Housing Industry Association senior executive director of building, development and the environment Kristin Brookfield says a number of factors are leading to a growing prevalence of faulty products in the sector, including an increasingly global marketplace, a growing volume of purchases being made online, gaps in the regulatory environment and growing pressure to cut costs.
“Building products are now a global market,” Brookfield said, adding that this is especially the case for smaller, lightweight products which are easily transported.
“Online purchasing is now possible and has brought uneducated buyers into the market who are unwittingly buying goods that are not fit for purpose. There are many Australian building product manufacturers, however they are competing in this global market, and as with much manufacturing in Australia, they are competing on price for labour.”
“Australia’s framework for managing building materials is limited. Whilst we have a national building code and many of the necessary technical standards, oversight and checking is left to the last people in the supply chain – the builder and the building inspector. By leaving the regulation to the last possible moment, manufacturers and suppliers can still retail building products that may not be fit for purpose.”
Brookfield’s sentiments are echoed by Australian Industry Group chief executive officer Innes Willox, who talks of a lack of independent verification and visible regulatory authority in the building and construction sector, which he says is making the conformance framework “ineffective and unfair.”
These comments come after debate about the growing prevalence of NCPs within the sector intensified last year following a national recall of about 40,000 electric cables in August. The cables were found to have poor quality insulation that could lead to premature degradation and risk of electric shock or fire.
That recall followed an earlier report from Ai Group which highlighted widespread prevalence of NCPs across a range of construction product segments, with steel, electrical products, and glass and aluminium products as well as structural plywood being particularly affected.
Such concerns have been heightened by recent media reports about asbestos being found in cheap plasterboard products from China as well as gaskets, trains, mining equipment and other vehicles.

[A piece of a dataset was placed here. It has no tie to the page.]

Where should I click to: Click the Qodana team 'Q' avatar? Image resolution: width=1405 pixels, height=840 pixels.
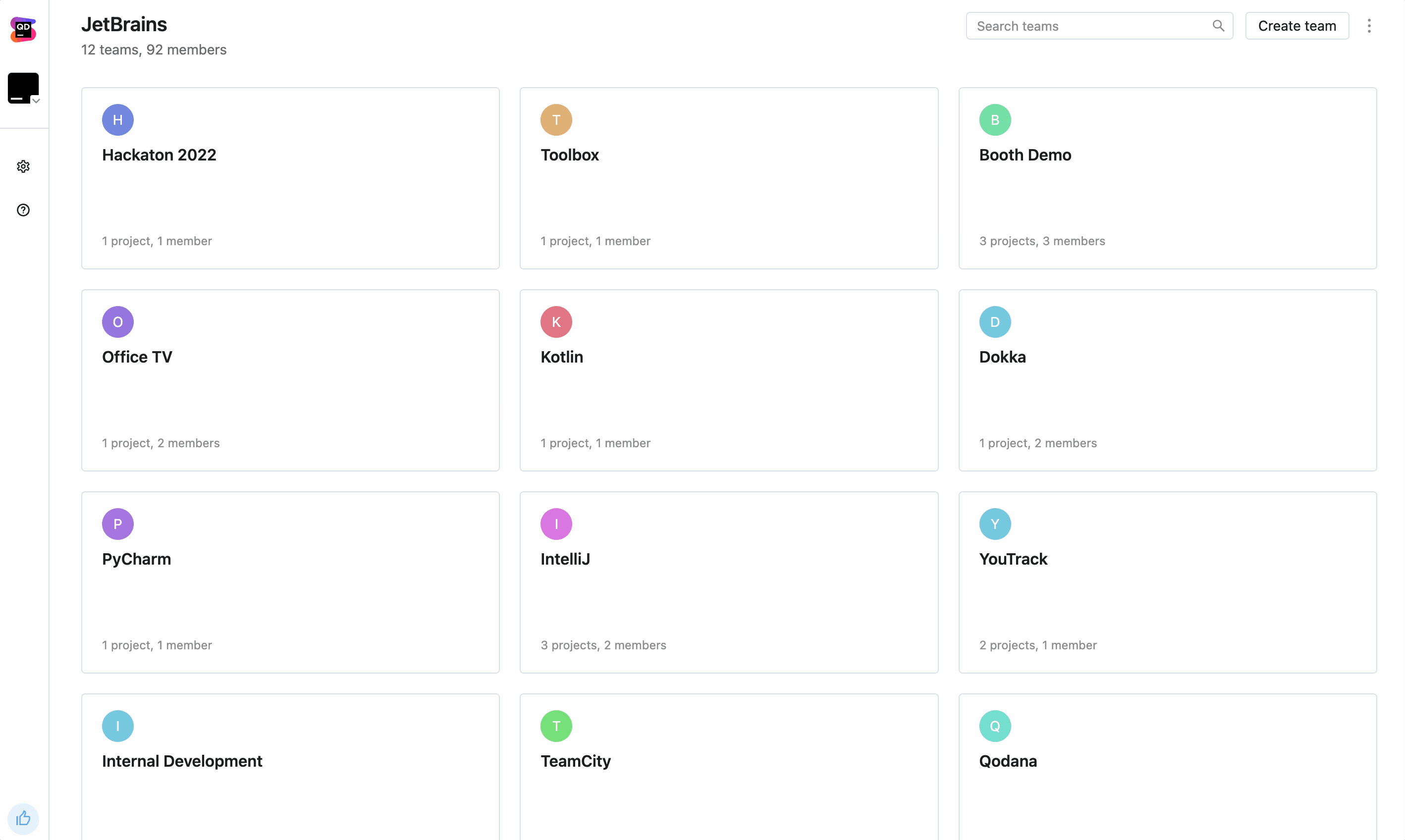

In response, the sector has ramped up efforts to tackle the problem. Together with HIA and others, Ai Group last year formed a coalition group known as the Construction Products Alliance to raise awareness about NCPs within the industry and engage with policy makers and regulators about how to improve surveillance and certification.
Meanwhile, a number of industry groups contributed to work behind a comprehensive guide published by the Australian Procurement and Construction Council to help builders achieve compliance with the requirements of the National Construction Code from a procurement perspective.

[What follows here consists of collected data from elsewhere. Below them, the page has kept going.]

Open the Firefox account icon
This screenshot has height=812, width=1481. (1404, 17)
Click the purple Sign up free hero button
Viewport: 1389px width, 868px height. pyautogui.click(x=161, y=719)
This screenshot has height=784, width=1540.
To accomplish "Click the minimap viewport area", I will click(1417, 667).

Action is also happening at a more detailed level. The Australian Windows Association, for example, operates a ‘dob-in-a-site’ scheme which enables individuals to report any instances where they believe a builder has installed non-compliant windows or doors on a confidential basis. The AWA forwards any complaints to authorities where the builder concerned is unable to prove compliance.

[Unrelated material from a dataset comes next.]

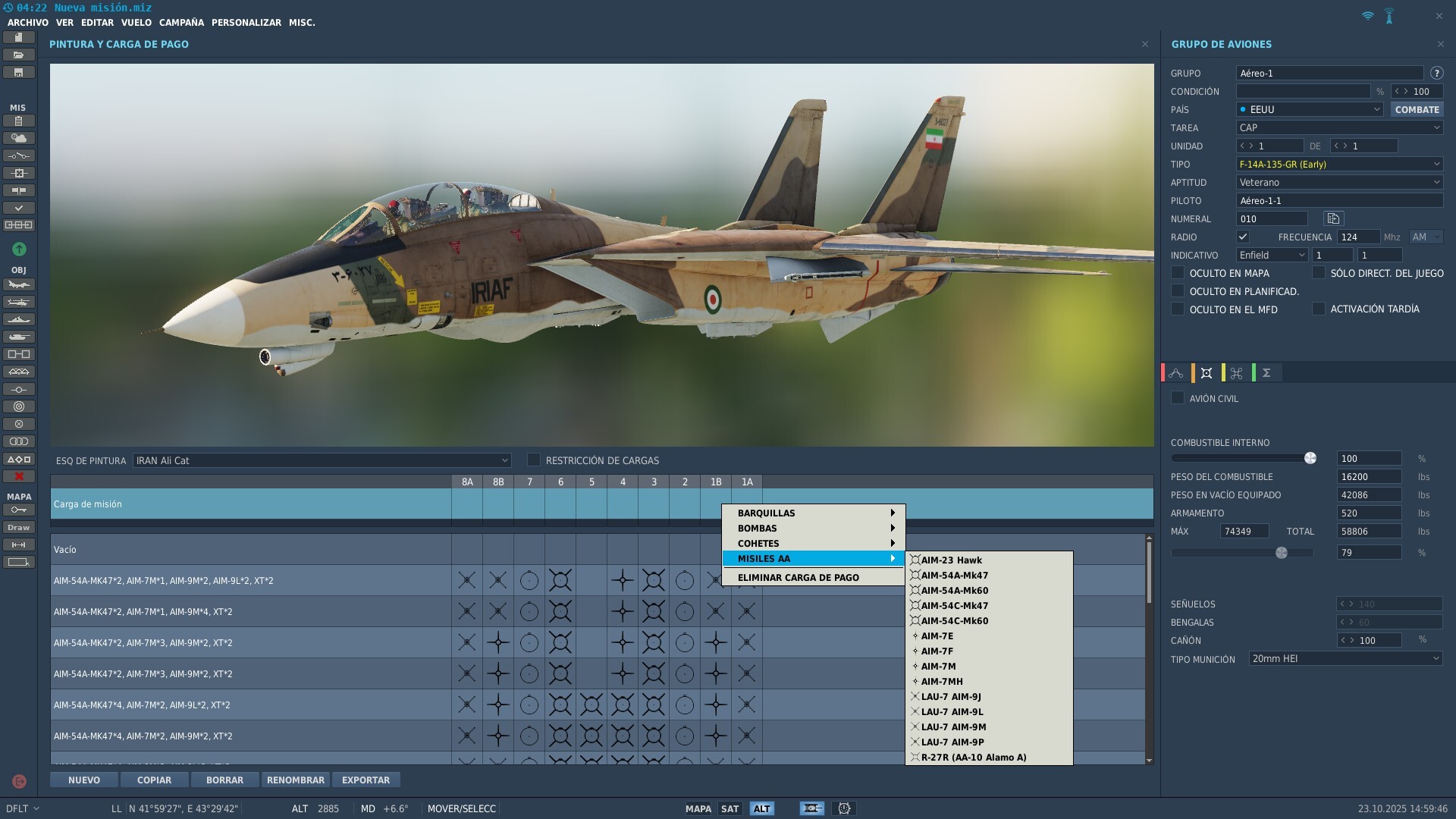Open the weather settings icon
The width and height of the screenshot is (1456, 819).
(19, 138)
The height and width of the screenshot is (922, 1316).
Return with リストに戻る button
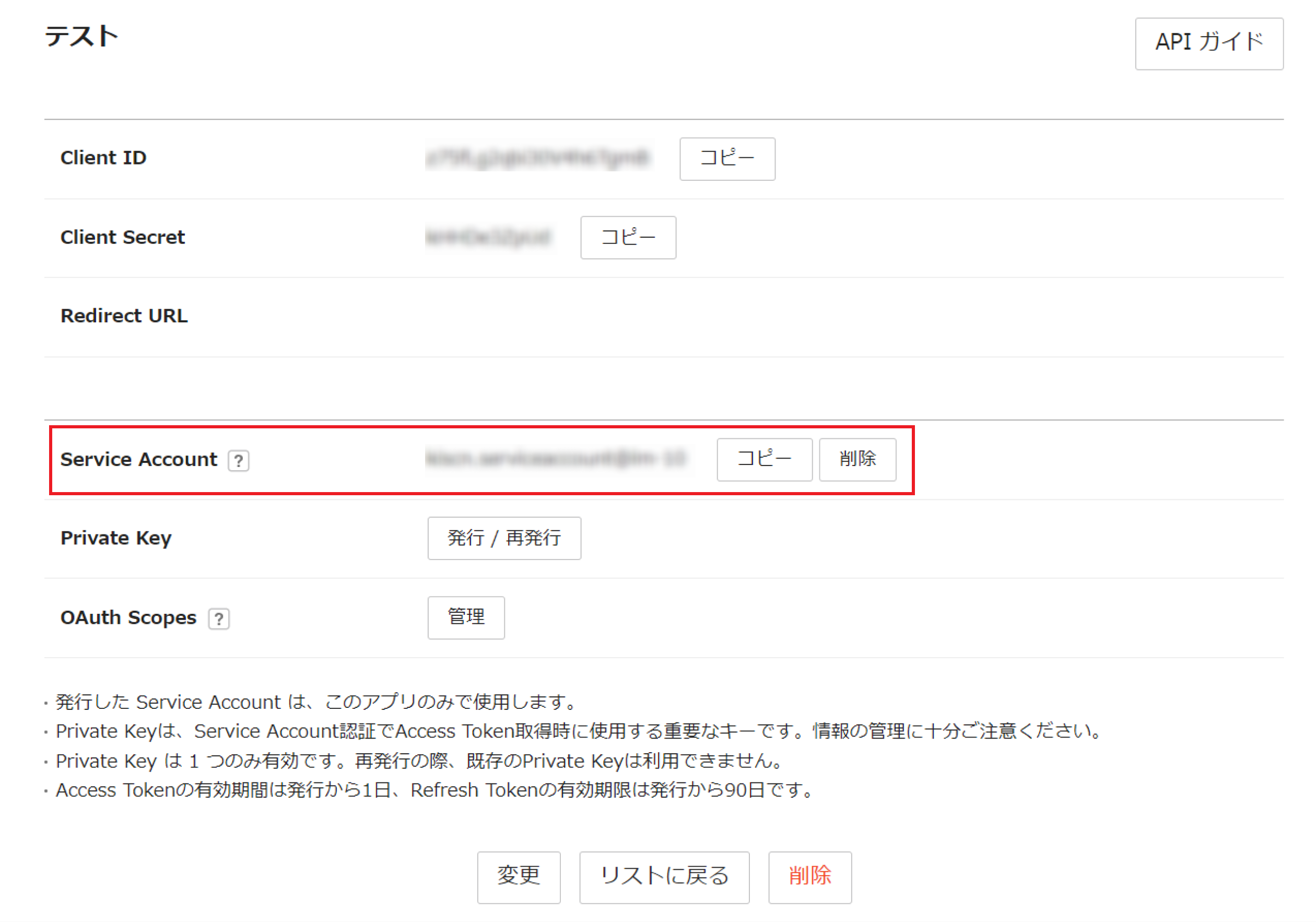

Brookfield says there is no singular solution and that the best thing is for industry bodies to help raise awareness of the issue and provide practical advice within the sector and engage with policy makers and regulators about how to strengthen certification regimes.
She notes the consequences of NCPs are serious.
“The most concerning area of failure in building products will always be those that relate to safety,” Brookfield said. “The national recall of poorly insulated electrical cable was the most recent example of this last year, but products like windows, structural steel, structural bolts and even timber products used as the formwork for concrete have had significant failures in recent years.”
“HIA is extremely concerned that the builder is often the only person with any responsibility to make sure the products are fit for purpose and purchases made in good faith can still lead to them having a role in ‘fixing’ a problem.”